白神では現在、目立った被害はないが、東北森林管理局津軽白神森林生態系保全センター(青森県鰺ケ沢町)の高木善隆所長は危機感をにじませて言う。「捕獲について、具体的に対応を考えなくてはならない」
だが、捕獲の対策は一筋縄ではいかない。センターでは昨年、さまざまな餌をわなに仕掛け、ニホンジカをおびき出す実験をしたが、人間を警戒するためか寄りつかなかったという。
猟銃を用いた駆除についてもハンターの人手不足や高齢化の問題が横たわる。高木所長は「国や県などが連携し、どのような手続きを踏み、どんな方法で駆除するか検討の必要がある。対策は待ったなしだ」と強調する。
悠久の森 守り触れ合う 保全と観光活用の両立 課題
青森、秋田両県にまたがる白神山地が、国連教育科学文化機関(ユネスコ)の世界自然遺産に国内で初めて登録されてから、11日で30年となる。ブナ原生林が残る白神の森を次世代にどうつなげるのか。自然環境の保全と観光資源としての活用の両立が、課題として浮上している。
白神山地は、東アジアで最大級の原生的なブナ林と多様な動植物の生態系が高く評価され、1993年に屋久島とともに世界自然遺産に登録された。

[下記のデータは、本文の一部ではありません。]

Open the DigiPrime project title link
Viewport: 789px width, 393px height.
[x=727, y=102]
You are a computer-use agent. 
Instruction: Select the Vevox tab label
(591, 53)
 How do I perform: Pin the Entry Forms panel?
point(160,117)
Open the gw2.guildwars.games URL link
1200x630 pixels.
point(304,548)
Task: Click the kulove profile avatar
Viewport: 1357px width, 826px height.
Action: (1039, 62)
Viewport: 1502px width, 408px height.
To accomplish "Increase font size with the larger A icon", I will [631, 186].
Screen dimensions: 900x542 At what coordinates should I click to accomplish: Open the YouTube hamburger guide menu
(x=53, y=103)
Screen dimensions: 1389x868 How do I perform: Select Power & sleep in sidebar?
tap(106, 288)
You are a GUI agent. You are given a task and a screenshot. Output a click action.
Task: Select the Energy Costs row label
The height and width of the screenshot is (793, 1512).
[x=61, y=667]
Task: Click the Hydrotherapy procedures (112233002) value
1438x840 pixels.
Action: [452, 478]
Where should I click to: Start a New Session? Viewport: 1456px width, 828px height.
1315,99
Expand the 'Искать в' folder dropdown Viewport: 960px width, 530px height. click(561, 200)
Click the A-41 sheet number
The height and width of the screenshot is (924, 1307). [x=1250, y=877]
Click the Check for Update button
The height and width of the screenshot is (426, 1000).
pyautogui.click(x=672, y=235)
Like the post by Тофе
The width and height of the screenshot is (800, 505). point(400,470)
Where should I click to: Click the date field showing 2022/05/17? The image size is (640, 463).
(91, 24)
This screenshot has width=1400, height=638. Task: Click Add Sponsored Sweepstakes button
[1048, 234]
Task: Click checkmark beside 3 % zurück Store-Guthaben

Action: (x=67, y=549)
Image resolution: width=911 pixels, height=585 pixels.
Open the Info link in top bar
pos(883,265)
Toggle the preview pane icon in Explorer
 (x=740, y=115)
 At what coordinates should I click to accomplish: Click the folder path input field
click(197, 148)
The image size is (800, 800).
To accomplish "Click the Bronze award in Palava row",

約13万ヘクタールの広大な山岳地帯のうち、登録対象地域は約1万7000ヘクタール。保全のために歩道などを整備しない「核心地域」と、周囲の「緩衝地域」で構成する。
80年代初期、青森県西目屋村と秋田県八峰町を結ぶ「青秋林道」建設の反対運動をきっかけに、白神山地保護の機運が高まり、世界遺産登録につながった。
注目を集めた一方、入山者数は伸び悩んできた。核心地域は、青森県側では事前届け出をすれば指定ルートで入山できるのに対し、秋田県側は原則禁止。白神山地は「入れない山」とのイメージがつきまとう。
2004年に約8万1000人いた入山者は、集計を取る観測地点が2カ所増えたにもかかわらず、22年は約1万6000人に減少。地域ではインバウンド(訪日客)を含む観光客の誘致策が模索されている。
青森県は来年1月20日、弘前市の弘前文化センターで、登録30周年を記念したシンポジウムを開く。白神山地について学ぶ地元小学生による創作劇や、現役のマタギや宮下宗一郎知事らによるパネル討論がある。